• WHAT YOU WILL DO
Please give the lines below again exactly as they stand, from the one that contains "Image resolution: width=879" up to and including the one that contains "the DE country", leaving all pictures out.

---------- TASK INPUTS

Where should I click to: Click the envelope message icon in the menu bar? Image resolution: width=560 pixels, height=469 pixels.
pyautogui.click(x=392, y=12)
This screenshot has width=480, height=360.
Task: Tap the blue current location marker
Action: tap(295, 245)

--------------------
---------- TASK INPUTS

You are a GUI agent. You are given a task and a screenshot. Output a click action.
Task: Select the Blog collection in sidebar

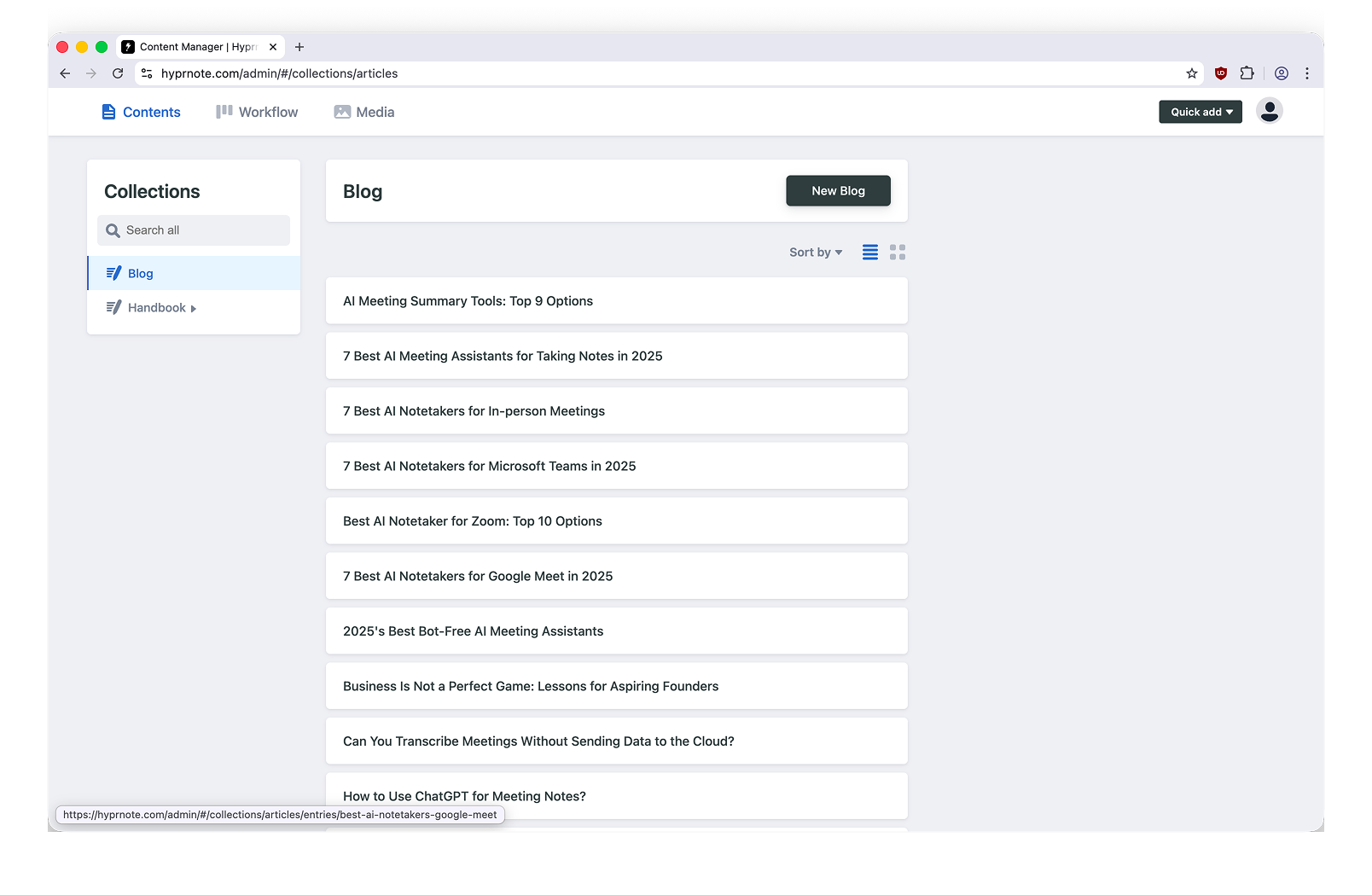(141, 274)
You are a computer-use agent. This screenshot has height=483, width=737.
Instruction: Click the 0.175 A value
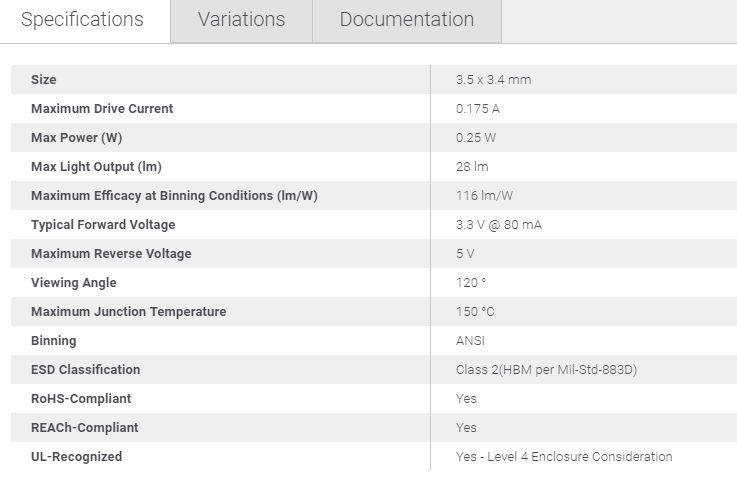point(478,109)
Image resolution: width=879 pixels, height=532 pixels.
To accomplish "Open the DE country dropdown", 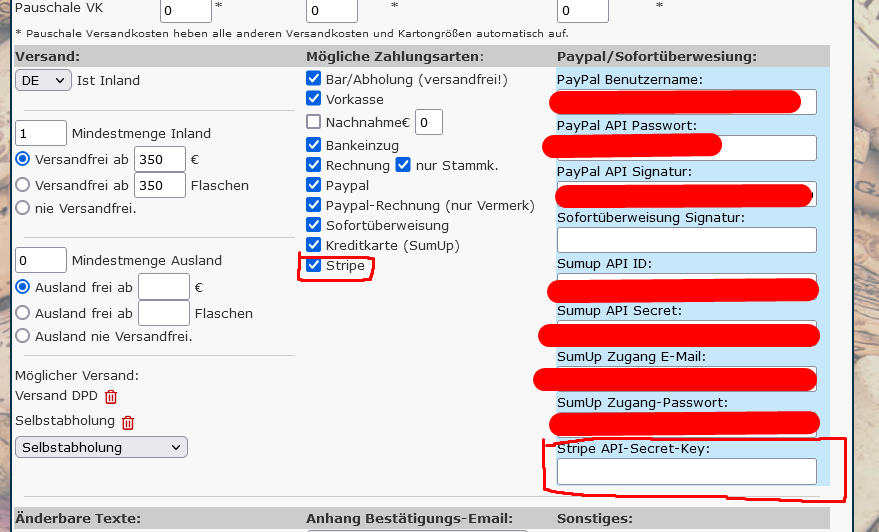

--------------------

• ANSWER
Image resolution: width=879 pixels, height=532 pixels.
To accomplish "Open the DE country dropdown", 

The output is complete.